Les squelettes fossiles ne permettent pas réellement d'établir les différences avec clarté.

Décidément, l’année 2020 est remplie de travaux de recherche qui remettent en question nombre d’idées reçues sur le règne des dinosaures. Début mai, un travail de recherche montrait que certains dinosaures savaient nager et vivaient même dans l’eau, la première preuve scientifique réelle en la matière. Une autre étude montrait que, contrairement à ce que l’on voit dans Jurassic Park, les vélociraptors ne chassaient pas en meute. Le 12 mai 2020, des chercheurs viennent maintenant rappeler dans Paleontology and Evolutionary Science que nous ne connaissons finalement pas grand chose des différences entre les dinosaures de sexe masculin et de sexe féminin.

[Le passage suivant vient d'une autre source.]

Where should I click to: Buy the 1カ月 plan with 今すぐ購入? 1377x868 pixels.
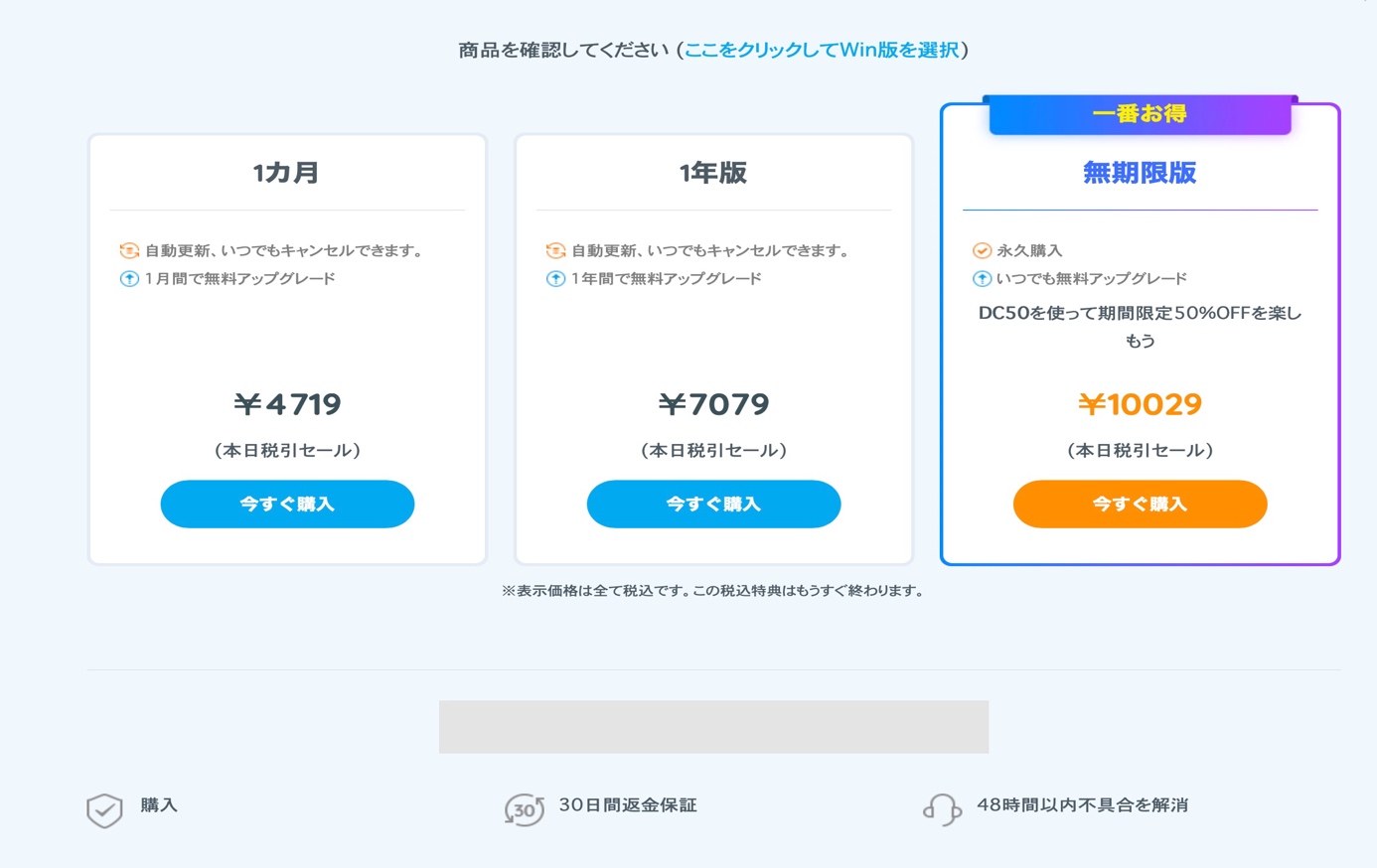click(287, 504)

Depuis de nombreuses années, à vrai dire, il existe une controverse scientifique sur la simple existence ou non d’un dimorphisme sexuel chez les dinosaures : y avait-il tout simplement des différences entre les mâles et les femelles ? « Je ne dis pas que les dinosaures n’étaient pas dimorphiques, mais je dis qu’il n’existe aucune preuve fossile qu’ils l’étaient. Le jury reste ouvert », expliquait le paléontologue canadien Jordan Mallon, en 2017, après la publication de ses travaux sur le repérage des dimorphismes via les fossiles.

Selon cette étude, on ne peut pas discerner un T-Rex mâle d’un T-Rex femelle. // Source : Pixabay

Le squelette n’est souvent pas un élément suffisant

La nouvelle étude publiée le 12 mai en arrive à la conclusion pure et simple, et allant dans le sens des dires de Jordan Mallon, que l’on manque cruellement d’éléments nous permettant réellement de dissocier les mâles et les femelles chez les dinosaures. En bref : on ne sait pas s’ils avaient un dimorphisme sexuel et, si tant est qu’on puisse en déduire vraiment qu’ils en avaient un, on ne sait pas différencier un mâle d’une femelle. L’un des auteurs de ces travaux explique par exemple que l’idée selon laquelle la femelle T-Rex est plus grande que le mâle ne repose sur aucun fondement, car le niveau de données permettant d’arriver à cette considération est insuffisant.

L’un des exemples typiques de cette limite se trouve chez le Shringasaurus. C’est seulement à partir de 8 fossiles que l’on en a déduit un groupe mâle et un groupe femelle, à partir de deux cornes manquantes chez deux individus, associés à des femelles. Mais il se pourrait très bien que ces cornes manquantes le soient seulement à partir d’une mauvaise préservation à travers le temps.

Les paléontologues, auteurs de cette étude, se sont également penchés sur une espèce existante de crocodile (Gavial du Gange) dont le dimorphisme sexuel est connu. Ce dimorphisme repose sur deux choses : une fosse nasale différente, et des mâles plus petits que les femelles. Ils montrent alors que ces différences, très claires face à des individus vivants, le sont beaucoup moins à partir de leurs squelettes ou bouts de squelettes. La différence dans la taille est trop subtile pour être repérée s’il manque le crâne et donc la fameuse fosse nasale. « Même en ayant la connaissance préalable du sexe du spécimen, il peut être difficile de distinguer les mâles et femelles chez le Gavial du Gange », écrivent les auteurs. À partir de cette analyse, ils ont fait la démonstration que même en connaissant le sexe de certains individus, il est difficile d’en faire le constat à partir du simple squelette, qui plus est partiel.

« Notre étude suggère qu’à moins que les différences entre les dinosaures soient vraiment frappantes, ou qu’il y ait une caractéristique claire comme une fosse nasale, nous serons en difficulté pour distinguer un dinosaure mâle ou femelle à partir de nos squelettes existants », en concluent les chercheurs.